Consigne:
Répondez aux questions suivantes à partir du texte ci-dessous sur la palette végétale.
(a) À quelle fréquence les prairies fleuries doivent-elles être totalement renouvelées ?
(b) Que plante l'auteur plutôt que des vivaces ?
(c) Pendant quelle période fleurit le rosier Fée des Neiges ?

Texte fourni:
──────────────────────────────

Je dois réfléchir à une palette végétale simple d’entretien. Ce peut être de vastes étendues de pelouse gérées avec un robot de tonte (pas très écolo ...). Je peux aussi opter pour des zones en prairie naturelle - alors que mes clients rêvent plutôt de prairies fleuries ... lesquelles doivent être totalement renouvelées tous les 3 ans : terre mise à nu et retournée, semis à ne pas piétiner pendant plusieurs semaines, levée à attendre patiemment, tout ce qu’il faut pour les rebuter définitivement !
Je plante alors des arbustes plutôt que des vivaces, plus robustes, plus pérennes. Pour rehausser leur attrait, j’adore marier les feuillages contrastés, associer les formes, et ne pas concentrer l’intérêt sur les fleurs.
Je concentre ma palette végétale sur des floraisons très longues : hydrangea, lagerstroemia, rosier, sauge de Russie, ... Supportant la mi-ombre, très résistant et classé ADR, le rosier Fée des Neiges, qui fleurit du printemps aux premières gelées, trouve souvent sa place dans mes projets. Mes clients sont unanimes !

──────────────────────────────

Données fournies:
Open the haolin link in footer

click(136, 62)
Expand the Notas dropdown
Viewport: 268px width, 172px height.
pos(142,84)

──────────────────────────────

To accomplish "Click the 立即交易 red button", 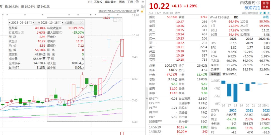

──────────────────────────────

Résultat:
(a) Tous les 3 ans.
(b) Des arbustes.
(c) Du printemps aux premières gelées.